Von Trier takes vow of public silence

Posted by · 10:45 am · October 5th, 2011

Nearly five months ago, I sat in the delegate room at the Cannes festival center waiting for Lars von Trier to arrive for his press conference, fully expecting some of the senior enfant terrible‘s requisite fun-and-games (or foot-in-mouth, depending on your take). The director has, of course, made something of a professional trademark out of his contentious public statements — and duly delivered on this occasion.

As if to compensate for the fact that his thoughtful new film, “Melancholia,” is among his least overtly provocative to date, a jovial Von Trier followed it up with the most playfully sensational press conference of his career. You’ve heard the rest, though quite possibly not in the right context: “I am a Nazi” are unwise words to utter under any circumstances, but as they filtered through the media’s echo chamber, they were swiftly stripped of the unambiguously ironic tone with which he said them, as well as the fact that they were in response to a journalist’s unprompted (if wholly reasonable) question about the possible influence of a Nazi aesthetic on his work.

YouTube could easily clarify this situation for anyone willing to check, but predictably, not that many were. Soon, the quip had become the legend — Lars von Trier is an out-and-proud Nazi! It was an unhappy outcome for an inelegant joke for which the phrase “you had to be there” might have been invented. And that was before Cannes festival brass decided to raise Von Trier’s stupidity with more of their own by dimly taking his comments at face value and melodramatically “banning” him from the festival.

I wrote at length on this silly farrago at the time, and was rather hoping I wouldn’t have to do so again. For one thing, with the dust settled, it seemed as if the Cannes festival organizers’ tantrum had worked inadvertently in Von Trier’s favor.

His leading lady Kirsten Dunst, who winced with the rest of us through the press conference, was rewarded days later with the Best Actress prize, while the film, riding a wave of publicity that had nothing to do with its content, has proved an arthouse hit: the French flocked to it, while last week, it scored the highest opening-weekend gross of any of the director’s films in the UK. The director, meanwhile, has been lucid and graciously sheepish in several subsequent interviews: Lars, it would appear, always lands on his feet.

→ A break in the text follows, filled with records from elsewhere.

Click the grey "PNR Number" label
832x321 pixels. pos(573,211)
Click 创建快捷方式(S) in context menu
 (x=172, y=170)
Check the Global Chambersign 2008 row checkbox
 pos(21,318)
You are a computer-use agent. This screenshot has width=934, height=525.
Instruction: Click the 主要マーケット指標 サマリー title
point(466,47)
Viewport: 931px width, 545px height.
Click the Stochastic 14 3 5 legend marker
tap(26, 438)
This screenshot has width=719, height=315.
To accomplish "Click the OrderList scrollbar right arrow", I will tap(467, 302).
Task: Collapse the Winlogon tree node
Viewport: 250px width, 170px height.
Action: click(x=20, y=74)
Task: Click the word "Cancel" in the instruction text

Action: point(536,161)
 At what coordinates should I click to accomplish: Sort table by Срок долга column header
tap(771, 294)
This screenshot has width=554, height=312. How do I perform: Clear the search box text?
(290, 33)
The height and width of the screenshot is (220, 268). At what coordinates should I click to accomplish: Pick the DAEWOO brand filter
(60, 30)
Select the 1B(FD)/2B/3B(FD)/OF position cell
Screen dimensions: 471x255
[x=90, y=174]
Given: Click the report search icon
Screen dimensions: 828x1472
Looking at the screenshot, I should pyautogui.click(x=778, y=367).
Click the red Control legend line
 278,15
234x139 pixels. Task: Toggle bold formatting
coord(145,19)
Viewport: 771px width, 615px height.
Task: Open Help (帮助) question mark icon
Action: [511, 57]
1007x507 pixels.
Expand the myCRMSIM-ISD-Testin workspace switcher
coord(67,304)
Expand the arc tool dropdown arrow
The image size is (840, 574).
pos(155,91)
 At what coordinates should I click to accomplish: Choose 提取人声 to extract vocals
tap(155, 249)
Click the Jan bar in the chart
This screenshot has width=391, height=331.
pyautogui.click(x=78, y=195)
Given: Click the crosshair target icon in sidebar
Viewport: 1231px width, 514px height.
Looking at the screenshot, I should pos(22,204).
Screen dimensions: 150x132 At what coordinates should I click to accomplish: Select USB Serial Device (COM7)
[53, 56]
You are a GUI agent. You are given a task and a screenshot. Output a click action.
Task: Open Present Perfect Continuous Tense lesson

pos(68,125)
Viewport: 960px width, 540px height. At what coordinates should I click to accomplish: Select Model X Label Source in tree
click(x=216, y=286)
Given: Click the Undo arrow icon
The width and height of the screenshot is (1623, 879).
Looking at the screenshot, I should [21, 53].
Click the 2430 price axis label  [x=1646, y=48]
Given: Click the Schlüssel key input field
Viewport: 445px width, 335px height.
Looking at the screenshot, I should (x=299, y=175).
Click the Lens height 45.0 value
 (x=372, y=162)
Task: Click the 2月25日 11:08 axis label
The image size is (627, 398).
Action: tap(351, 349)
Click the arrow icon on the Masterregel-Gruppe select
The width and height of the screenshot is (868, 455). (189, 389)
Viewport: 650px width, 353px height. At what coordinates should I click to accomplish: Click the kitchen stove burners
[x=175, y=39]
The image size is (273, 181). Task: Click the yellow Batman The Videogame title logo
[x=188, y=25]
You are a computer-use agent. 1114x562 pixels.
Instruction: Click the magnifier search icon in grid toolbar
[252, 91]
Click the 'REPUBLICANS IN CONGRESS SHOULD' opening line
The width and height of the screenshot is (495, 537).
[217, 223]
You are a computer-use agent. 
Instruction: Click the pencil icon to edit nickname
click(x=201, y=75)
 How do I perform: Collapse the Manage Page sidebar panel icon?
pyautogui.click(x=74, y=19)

Or perhaps not. The latest twist in what should be a thoroughly cremated horse of a story is that French law has apparently intervened, accusing Von Trier of illegally justifying war crimes — a conclusion so far from the original events of that fateful press conference as to approach Monty Python levels of absurdity. The director, however, is sufficiently shaken by this development to respond with what must, for him, be the hardest course of action: keeping his mouth shut. You may already have read the statement he issued today:

“Today at 2pm I was questioned by the Police of North Zealand in connection with charges made by the prosecution of Grasse in France from August 2011 regarding a possible violation of prohibition in French law against justification of war crimes. The investigation covers comments made during the press conference in Cannes in May 2011. Due to these serious accusations I have realized that I do not possess the skills to express myself unequivocally and I have therefore decided from this day forth to refrain from all public statements and interviews.”

Whether Von Trier intends to uphold this commitment or not is entirely open to question: less arguable is that the man certainly knows how to make productive theater of his career speed-bumps. The question, however, is immaterial to the unsettling implications of the charges levelled at him: aside from being ludicrously shy of the truth, they allow scant room for freedom of speech. Even taken literally, Von Trier’s words were non-aggressive statements of belief, relating to his own art; the closest they remotely came to hate speech was a barbed but amusing dig at his filmmaking compatriot Susanne Bier.

This will only stir up more of the same media back-and-forth about the relative social responsibilities of artists, even potentially insane ones. The film, meanwhile, will continue to benefit even as it sinks into the background of its own conversation; poor Kirsten Dunst, on the other hand, will continue to have the varnish stripped off her career breakthrough by having to discuss this nonsense with every journalist she encounters. So far, so old. But if Von Trier is serious about this, and the final consequence of this empty controversy is that one of the world’s most exciting filmmakers will no longer be willing to discuss his own work for our benefit, then nobody’s really winning.